O Ministério Público Federal (MPF) realizou, na manhã desta quinta-feira (6), uma reunião com os familiares de Jayme Amorim de Miranda, jornalista e advogado natural de Maceió/AL, desaparecido em fevereiro de 1975, durante a ditadura militar brasileira. O encontro debateu o reconhecimento do crime como continuado e os novos caminhos na garantia do direito à memória e à verdade , contando com a participação do procurador regional dos direitos do cidadão, Bruno Lamenha, e da procuradora-chefe do MPF em Alagoas, Roberta Bomfim.

A reunião foi mediada por Pedro Montenegro, coordenador de Direitos Humanos do Tribunal de Justiça de Alagoas (TJ/AL), e teve a presença de Yuri Patrice Rocha de Miranda e Thiago Francisco Agra de Miranda, filho e neto do desaparecido. Os familiares relataram a dor vivida ao longo de cinco décadas de buscas e destacaram a importância de manter a memória viva para que atrocidades como essa nunca mais se repitam.

A família mencionou que o livro "Cachorros: A História do Maior Espião dos Serviços Secretos Militares e a Repressão aos Comunistas Até a Nova República", de Marcelo Godoy, acrescenta novos detalhes e que podem contribuir na discussão sobre o caso. Além disso, ressaltaram a necessidade de revisar a aplicação da Lei da Anistia, especialmente no que se refere ao crime de ocultação de cadáver, considerado um crime continuado.

O MPF informou que as ações criminal e cível já ajuizadas contra os agentes envolvidos no caso de Jayme Miranda tiveram desfechos limitados pela interpretação vigente da Lei da Anistia. No entanto, o Grupo de Trabalho Memória, Verdade e Defesa da Democracia, coordenado pela Procuradoria Regional da República da 3ª Região (PRR3), segue acompanhando o caso e avaliando estratégias para buscar justiça, considerando também as decisões internacionais que declararam a Lei da Anistia incompatível com tratados de direitos humanos.

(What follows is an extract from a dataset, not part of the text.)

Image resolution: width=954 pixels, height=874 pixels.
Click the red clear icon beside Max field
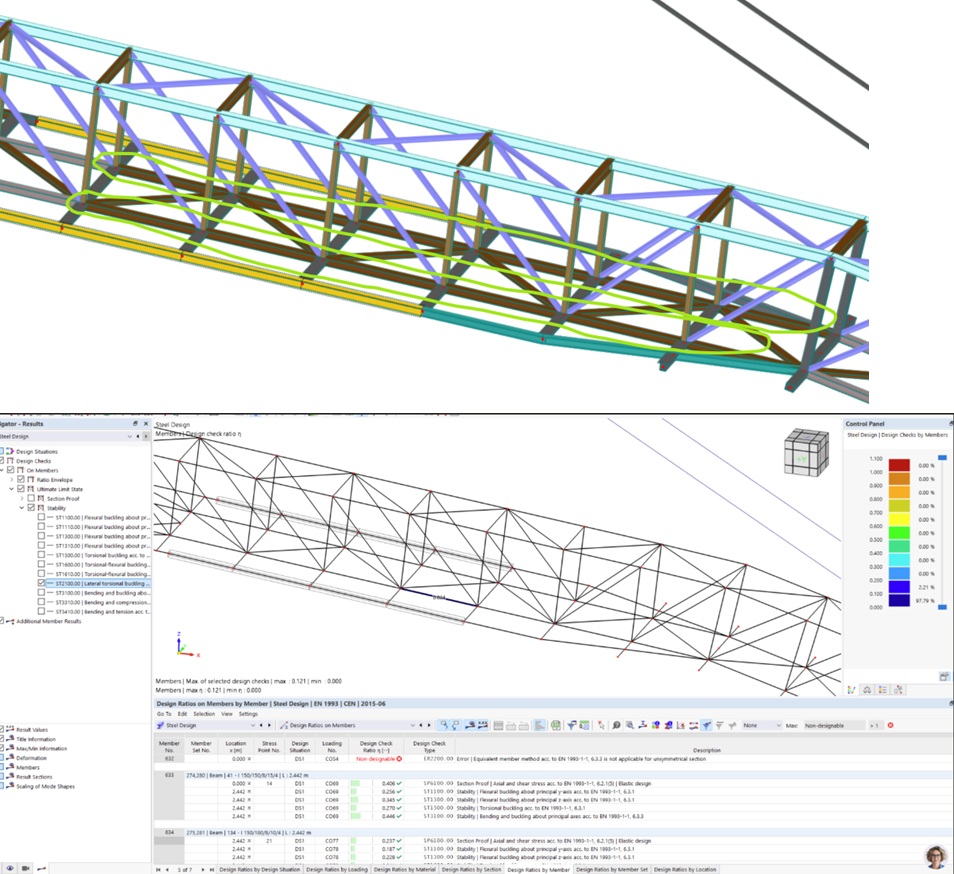pos(890,725)
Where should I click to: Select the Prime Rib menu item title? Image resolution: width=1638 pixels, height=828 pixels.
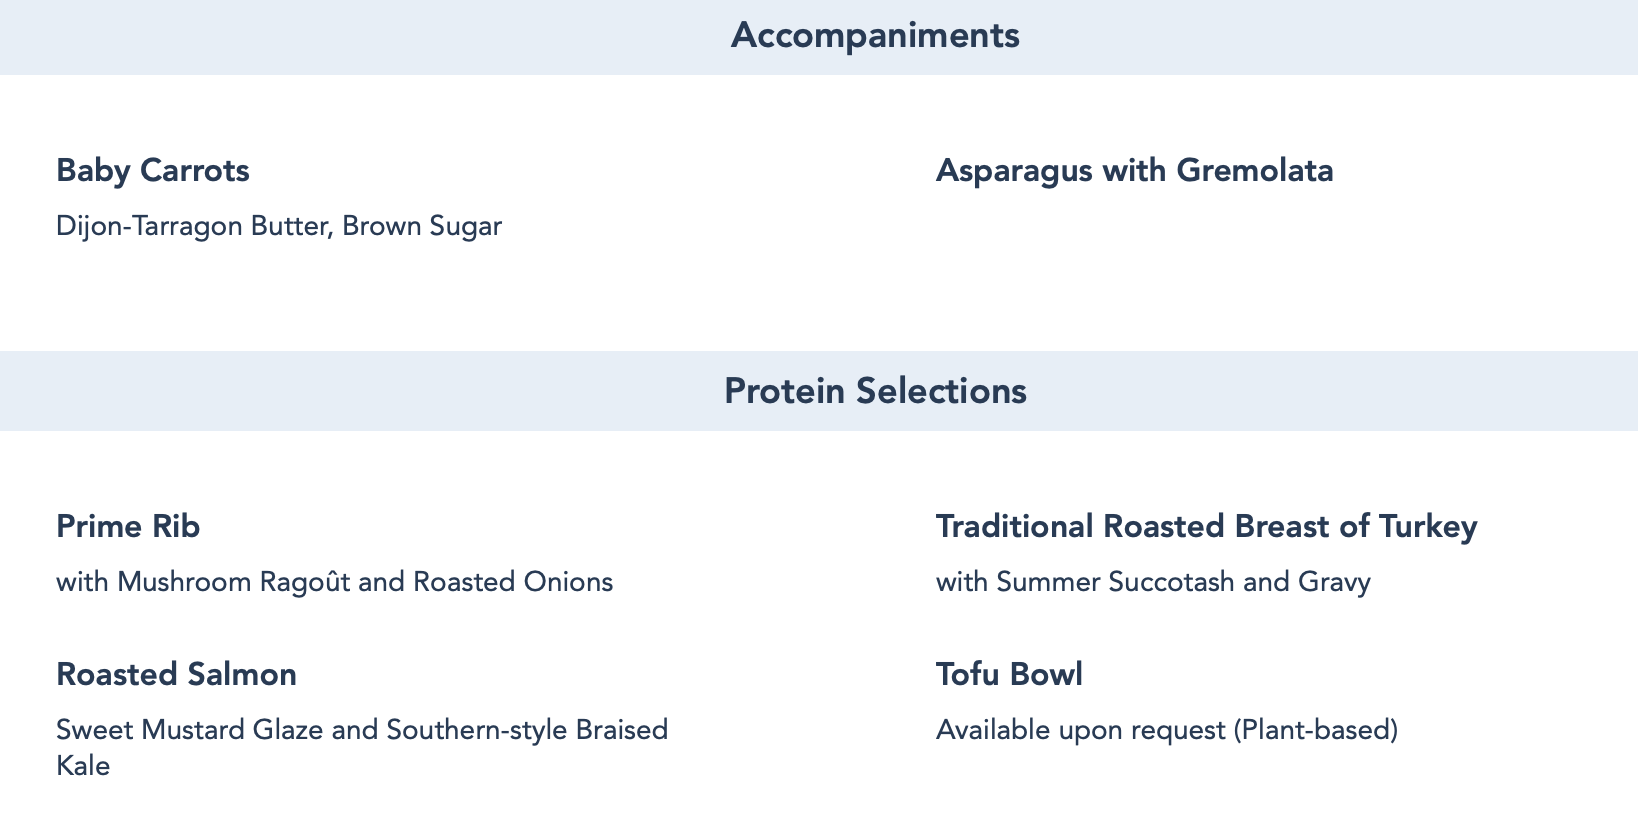[x=128, y=527]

Bruno Lamenha destacou que a conscientização das novas gerações sobre a importância da democracia é essencial para que as memórias das vítimas da ditadura sejam preservadas. A procuradora-chefe Roberta Bomfim reforçou “o compromisso do MPF na batalha contra o esquecimento e agradeceu pelo compartilhamento da história de vida da família e pela confiança na instituição".

Memória e justiça: a trajetória de Jayme Amorim de Miranda

Militante histórico do Partido Comunista Brasileiro (PCB), Jayme Amorim de Miranda foi preso durante a "Operação Radar" e transferido para São Paulo, onde foi assassinado por agentes da repressão. Apesar do reconhecimento oficial de seu desaparecimento pela Lei nº 9.140/1995 e de sua anistia política em 2007, seus restos mortais nunca foram encontrados.

Jayme deixou esposa, dona Elza, e quatro filhos pequenos, de idades entre 14 e 3 anos. "Eu tinha 13 anos, Olga 14, e meus irmãos tinham 8 e 3 anos. Para cada um, o sofrimento foi de uma forma", relatou Yuri Miranda. "Mesmo participando de militância estudantil, sempre foi muito difícil falar sobre isso. Hoje, sou conselheiro da Cruz Vermelha e essa vivência me ajuda”.

A busca por justiça ganhou força a partir das apurações do Grupo de Justiça de Transição do MPF, que revelou a atuação de agentes como Carlos Setembrino da Silveira e Carlos Alberto Brilhante Ustra no crime. Os laudos necroscópicos foram falsificados pelos legistas Abeylard Orsini e João Pagenotto para encobrir a violência sofrida por Jayme.

Alagoas soma seis mortos e três desaparecidos durante a ditadura, e a atuação do Comitê Alagoano de Memória, Verdade e Justiça tem sido fundamental para a preservação da história. A família Miranda, que participa ativamente dessas iniciativas, reforça a importância de continuar falando sobre o caso e buscar a verdade.

Pedro Montenegro relembrou que "das piores formas de opressão é a espoliação das lembranças".

O MPF reafirma seu compromisso com a defesa dos direitos humanos e seguirá atuando, em suas diversas instâncias, para garantir que crimes cometidos pelo Estado brasileiro durante a ditadura não fiquem impunes, promovendo a memória, a verdade e a justiça para as vítimas e seus familiares. A PRDC se disponibilizou para atender novas demandas sobre o assunto.